I tried building TF on my work laptop but could not get Bazel working due to certificate hassles.

No and I suppose that the Notebook will go in timeout like the small test with public GitHub Action to build TF inside our Docker container:

I’ve recently contributed again few PRs on the TF main repo.

I could confirm that currently LLVM daily updates are one of the major usability bottlenecks to contribute to Tensorflow (core) repository as they are going to continuously invalidate the bazel disk-cache also in a controlled and reproducible environment like a Docker container.

At the same time it is still hard to know on which specific commit we could start a PR to friendly reuse (read only) the public cache produced by the official TF nightly wheels.

/cc @yarri-oss @thea

Unfortunately we cannot add a stable interface between LLVM and TF, attempts to approach this have encountered issues in the past.

DATA SUPPLIED
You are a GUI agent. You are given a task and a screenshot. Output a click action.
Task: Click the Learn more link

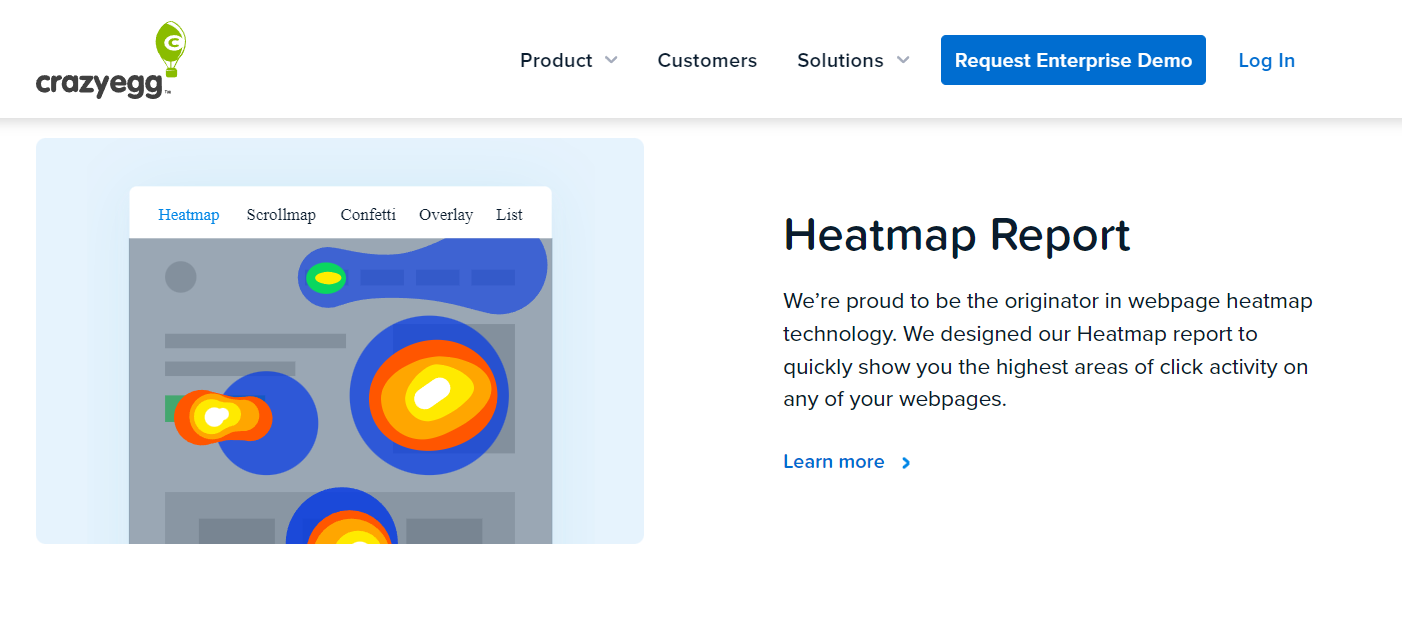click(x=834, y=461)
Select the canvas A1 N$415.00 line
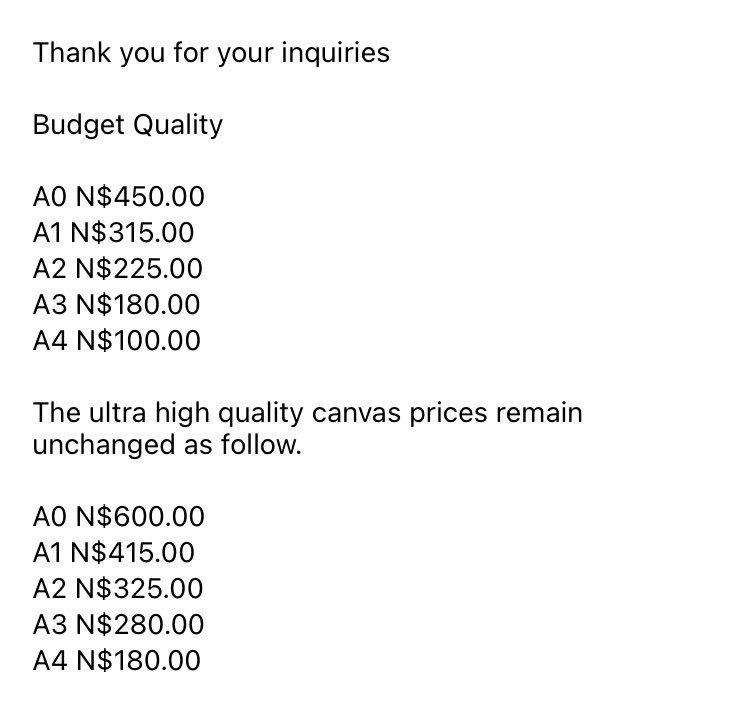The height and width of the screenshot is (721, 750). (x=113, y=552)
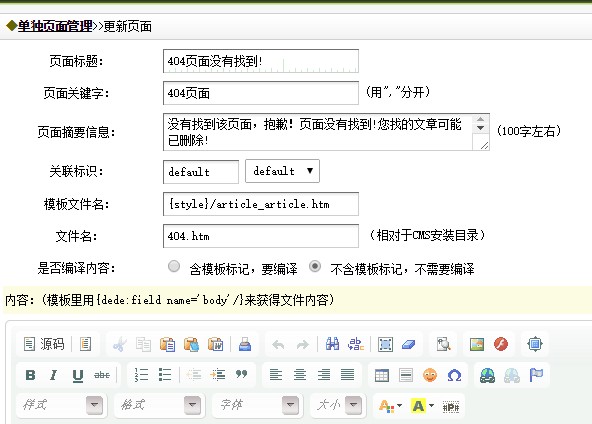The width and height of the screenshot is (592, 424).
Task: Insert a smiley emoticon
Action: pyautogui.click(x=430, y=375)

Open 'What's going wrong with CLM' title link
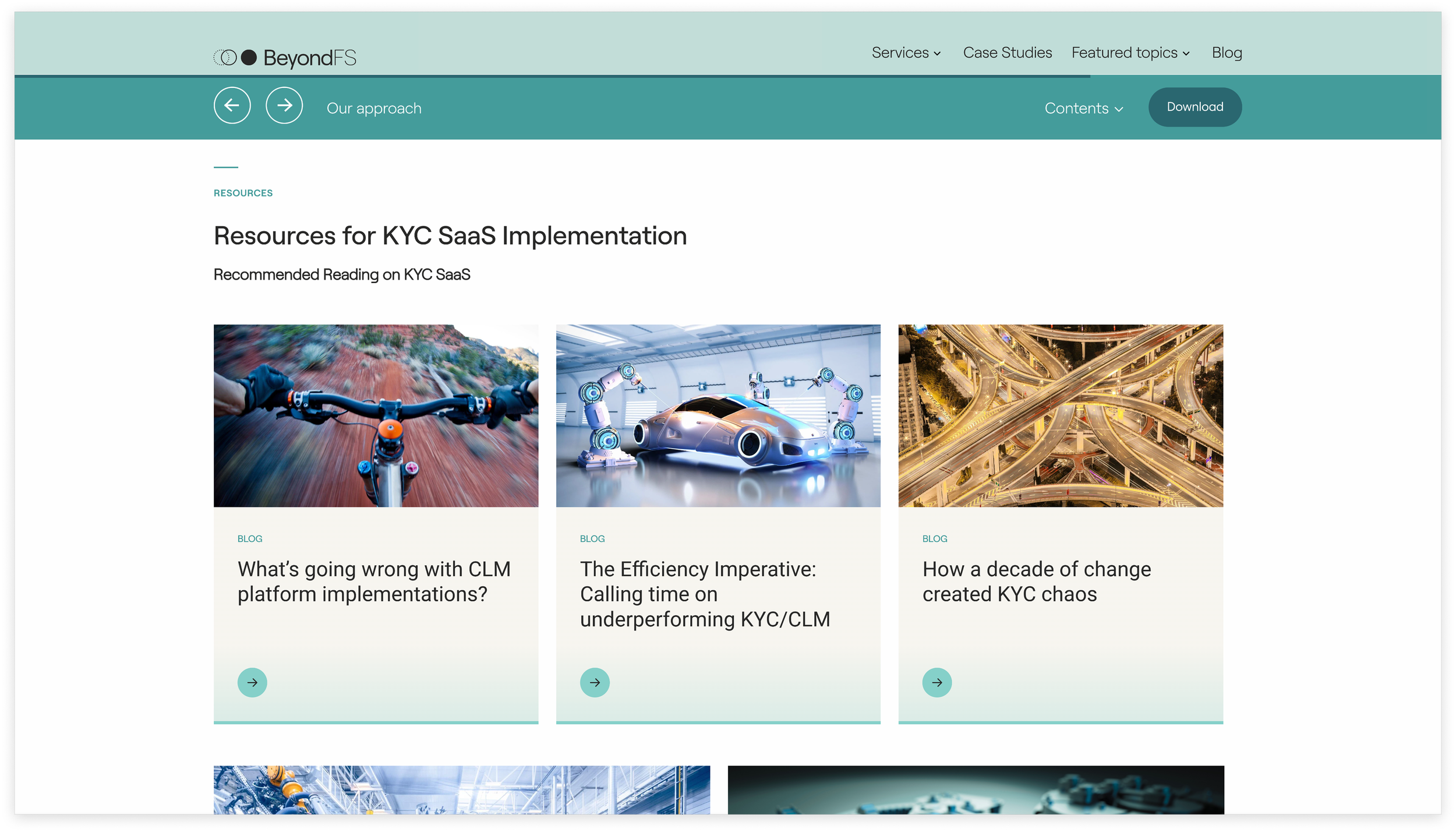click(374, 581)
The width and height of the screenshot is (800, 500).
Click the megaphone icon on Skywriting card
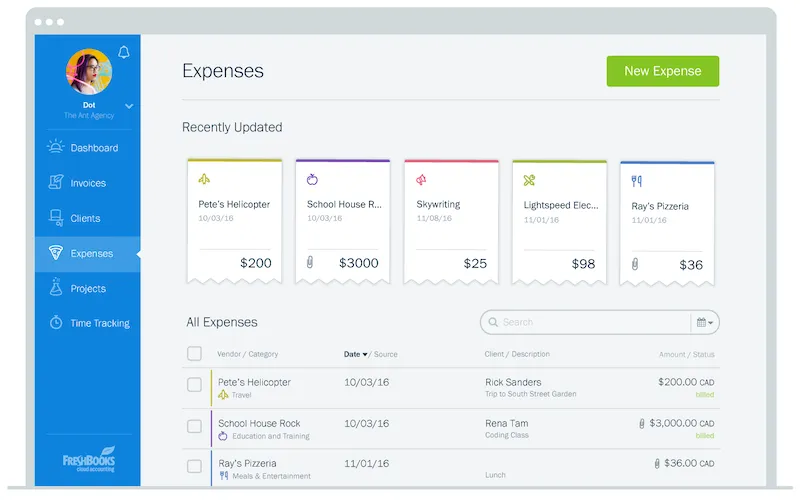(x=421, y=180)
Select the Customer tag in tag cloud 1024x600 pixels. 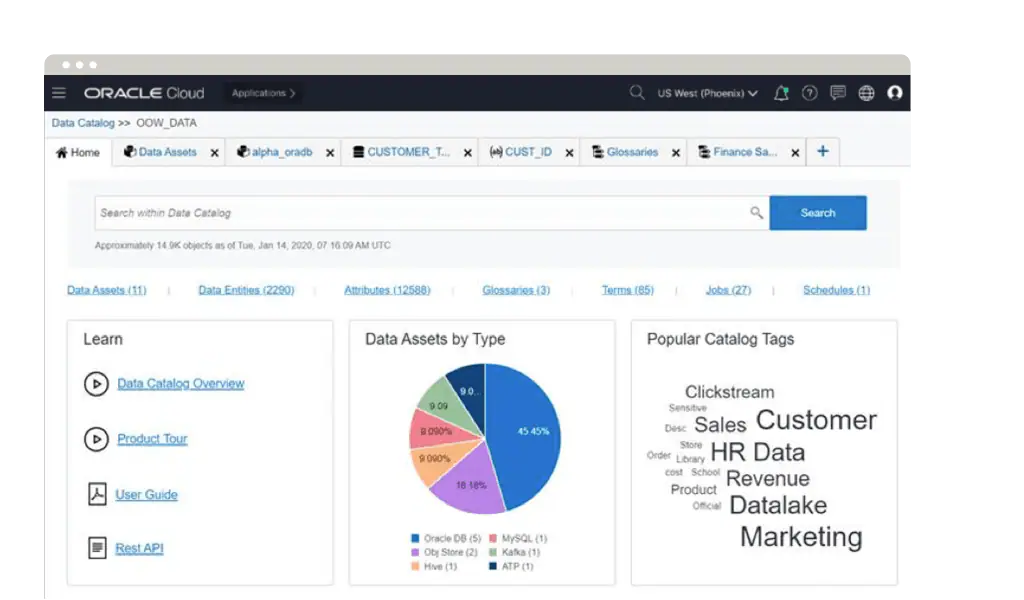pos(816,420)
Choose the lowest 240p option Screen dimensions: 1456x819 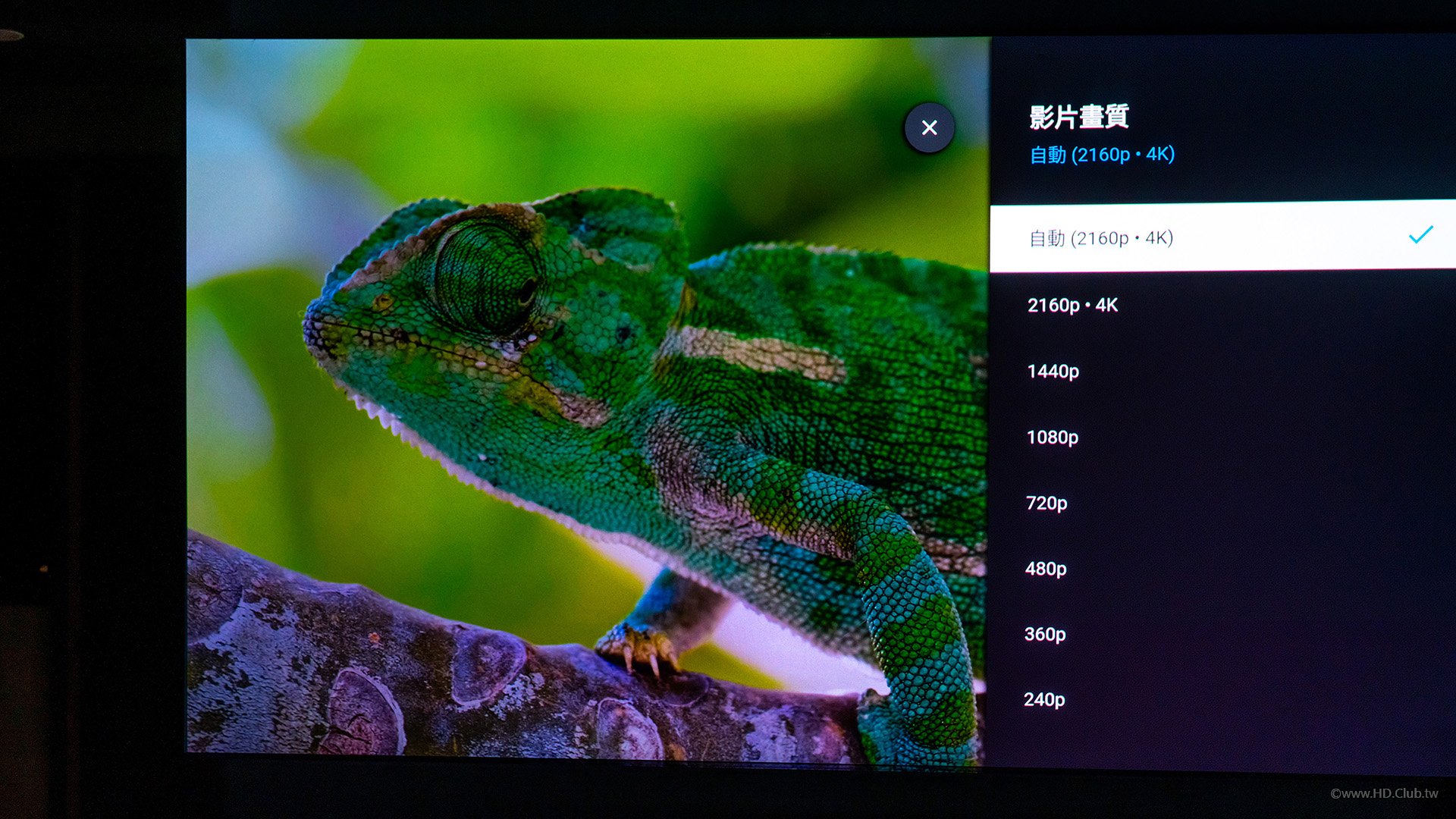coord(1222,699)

GOAL 1
Output the passage of the TensorFlow build discussion starting with "I tried building" and going on through "TF main repo.".
GOAL 2
Answer these questions using the TensorFlow build discussion:
(a) What prevented Bazel from working on the work laptop?
(b) What do the LLVM daily updates continuously invalidate?
(c) What does the last line say cannot be added between LLVM and TF?

COMPLETE OUTPUT 1
I tried building TF on my work laptop but could not get Bazel working due to certificate hassles.

No and I suppose that the Notebook will go in timeout like the small test with public GitHub Action to build TF inside our Docker container:

I’ve recently contributed again few PRs on the TF main repo.

COMPLETE OUTPUT 2
(a) Certificate hassles.
(b) The bazel disk-cache.
(c) A stable interface.